Rethinking the TAM model: time to consider fun
Why this work is in the frame
A frame that forgets how it found something cannot be audited. These are the routes that admitted this work.
Bibliographic record
Abstract
Purpose It is widely agreed that usefulness of new products is one of the most considered factors by innovators to justify the adoption of new devices. However, the fun aspect of the product is rarely considered as a predictor of innovation adoption. The current study intends, therefore, to examine the effect of the fun aspect on consumers' adoption of technological products. Design/methodology/approach Three competing models mainly derived from the technology adoption model (TAM) were tested in two markets (Canada and France) that present two different maturity stages. A survey of 367 actual users of mobile devices was used and analyzed by a structural equation model. Findings The results show that fun is an important antecedent of the attitude toward the act (use of mobile devices for surfing the internet). Fun was also found to mediate the effect of usefulness on attitude. This implies that the impact of emotions goes beyond the consumption of hedonic products and extends to the adoption of technological ones.
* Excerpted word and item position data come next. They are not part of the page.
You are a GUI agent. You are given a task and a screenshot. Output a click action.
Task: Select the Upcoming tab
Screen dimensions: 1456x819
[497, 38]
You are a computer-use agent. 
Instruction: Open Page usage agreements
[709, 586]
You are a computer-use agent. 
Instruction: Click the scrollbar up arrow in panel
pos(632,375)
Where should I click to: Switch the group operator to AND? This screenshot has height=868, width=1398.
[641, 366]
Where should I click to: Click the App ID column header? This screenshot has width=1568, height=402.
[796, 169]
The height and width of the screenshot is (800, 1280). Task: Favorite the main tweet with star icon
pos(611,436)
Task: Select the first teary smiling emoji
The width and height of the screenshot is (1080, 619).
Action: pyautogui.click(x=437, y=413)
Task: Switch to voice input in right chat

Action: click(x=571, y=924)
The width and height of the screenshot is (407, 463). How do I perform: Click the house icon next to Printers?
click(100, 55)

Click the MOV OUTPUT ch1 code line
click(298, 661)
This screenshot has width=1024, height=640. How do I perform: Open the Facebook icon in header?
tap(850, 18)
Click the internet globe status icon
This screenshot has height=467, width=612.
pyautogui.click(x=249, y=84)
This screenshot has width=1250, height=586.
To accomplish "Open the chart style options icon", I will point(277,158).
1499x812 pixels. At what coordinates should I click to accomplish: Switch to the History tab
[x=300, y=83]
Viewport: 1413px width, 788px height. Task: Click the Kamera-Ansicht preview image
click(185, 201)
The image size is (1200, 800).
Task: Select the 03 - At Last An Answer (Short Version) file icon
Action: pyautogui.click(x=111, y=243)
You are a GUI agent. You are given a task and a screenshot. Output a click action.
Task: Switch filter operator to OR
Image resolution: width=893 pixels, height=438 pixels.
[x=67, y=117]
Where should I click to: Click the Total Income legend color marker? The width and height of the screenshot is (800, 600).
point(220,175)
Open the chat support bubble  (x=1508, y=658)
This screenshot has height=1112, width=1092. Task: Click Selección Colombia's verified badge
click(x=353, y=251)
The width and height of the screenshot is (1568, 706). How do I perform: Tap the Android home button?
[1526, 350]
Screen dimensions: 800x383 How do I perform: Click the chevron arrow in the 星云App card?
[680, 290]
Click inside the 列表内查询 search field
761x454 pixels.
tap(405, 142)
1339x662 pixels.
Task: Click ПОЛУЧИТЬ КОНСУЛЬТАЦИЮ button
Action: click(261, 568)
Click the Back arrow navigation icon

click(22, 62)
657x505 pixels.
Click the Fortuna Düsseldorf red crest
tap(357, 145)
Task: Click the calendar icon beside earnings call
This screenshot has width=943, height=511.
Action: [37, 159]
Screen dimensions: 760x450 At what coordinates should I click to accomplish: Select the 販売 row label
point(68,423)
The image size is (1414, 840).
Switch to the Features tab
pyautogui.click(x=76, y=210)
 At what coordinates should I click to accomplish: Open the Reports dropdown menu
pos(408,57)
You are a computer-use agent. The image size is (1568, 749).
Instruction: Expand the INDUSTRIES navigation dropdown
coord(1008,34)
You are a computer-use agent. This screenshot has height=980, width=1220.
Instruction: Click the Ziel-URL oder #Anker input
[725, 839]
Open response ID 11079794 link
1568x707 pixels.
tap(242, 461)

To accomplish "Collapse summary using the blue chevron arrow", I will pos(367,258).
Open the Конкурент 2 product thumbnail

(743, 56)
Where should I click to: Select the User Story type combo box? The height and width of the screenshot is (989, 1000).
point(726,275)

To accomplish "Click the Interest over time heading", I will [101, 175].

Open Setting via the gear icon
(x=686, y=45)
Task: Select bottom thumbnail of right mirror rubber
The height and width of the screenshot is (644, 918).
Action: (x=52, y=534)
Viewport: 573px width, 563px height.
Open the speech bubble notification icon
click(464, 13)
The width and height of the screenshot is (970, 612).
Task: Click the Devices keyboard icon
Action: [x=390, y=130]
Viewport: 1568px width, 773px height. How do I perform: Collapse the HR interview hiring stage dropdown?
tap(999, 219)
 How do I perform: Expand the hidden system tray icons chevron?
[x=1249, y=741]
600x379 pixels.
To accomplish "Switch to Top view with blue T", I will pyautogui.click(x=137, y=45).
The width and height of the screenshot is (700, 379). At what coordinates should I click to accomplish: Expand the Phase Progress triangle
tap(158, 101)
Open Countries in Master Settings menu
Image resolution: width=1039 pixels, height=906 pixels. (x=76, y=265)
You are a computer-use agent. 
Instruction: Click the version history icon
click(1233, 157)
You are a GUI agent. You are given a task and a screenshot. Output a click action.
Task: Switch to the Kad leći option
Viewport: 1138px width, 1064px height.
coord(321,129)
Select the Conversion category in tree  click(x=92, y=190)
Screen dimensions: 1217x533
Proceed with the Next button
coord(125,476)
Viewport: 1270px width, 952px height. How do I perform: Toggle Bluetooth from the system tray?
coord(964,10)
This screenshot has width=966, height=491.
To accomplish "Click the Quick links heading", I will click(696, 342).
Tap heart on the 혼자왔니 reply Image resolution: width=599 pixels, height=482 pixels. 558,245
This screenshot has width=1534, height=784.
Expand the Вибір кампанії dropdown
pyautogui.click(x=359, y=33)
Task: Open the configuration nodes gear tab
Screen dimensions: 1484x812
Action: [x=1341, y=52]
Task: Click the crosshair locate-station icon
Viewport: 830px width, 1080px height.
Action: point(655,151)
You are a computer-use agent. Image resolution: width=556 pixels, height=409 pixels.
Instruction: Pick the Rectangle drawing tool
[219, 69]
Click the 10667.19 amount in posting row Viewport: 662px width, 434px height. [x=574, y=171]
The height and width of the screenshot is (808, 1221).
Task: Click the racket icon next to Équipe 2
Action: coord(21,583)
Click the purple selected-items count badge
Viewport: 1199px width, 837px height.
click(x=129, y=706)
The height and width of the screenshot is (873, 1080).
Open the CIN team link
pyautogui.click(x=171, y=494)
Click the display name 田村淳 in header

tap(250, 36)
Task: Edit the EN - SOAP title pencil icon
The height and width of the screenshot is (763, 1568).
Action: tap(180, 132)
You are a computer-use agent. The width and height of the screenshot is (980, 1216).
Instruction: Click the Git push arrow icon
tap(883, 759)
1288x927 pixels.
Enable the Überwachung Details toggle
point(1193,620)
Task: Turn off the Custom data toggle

Research limitations/implications The small sample size of the current study did not allow deeper statistical analyses. A larger sample could allow testing the model separately in each market. Also, the current study focused only on the use of mobile devices to surf the internet. Further studies might apply the model to other products/services/industries. Practical implications The results suggest that product designers should develop interfaces and products that not only satisfy utilitarian needs but also hedonic and enjoyment motivations. Originality The present study finds its originality at two levels: first, it tests the technology adoption model using a sample from two countries (France and French Canada) which are different in terms of mobile market maturity stage. This may allow further generalisation of the TAM model. Second, in comparison to previous research on the adoption of mobile devices, the present study uses a non student sample. This is important especially when studying innovation adoption because students are thought to lean to the adoption of new habits.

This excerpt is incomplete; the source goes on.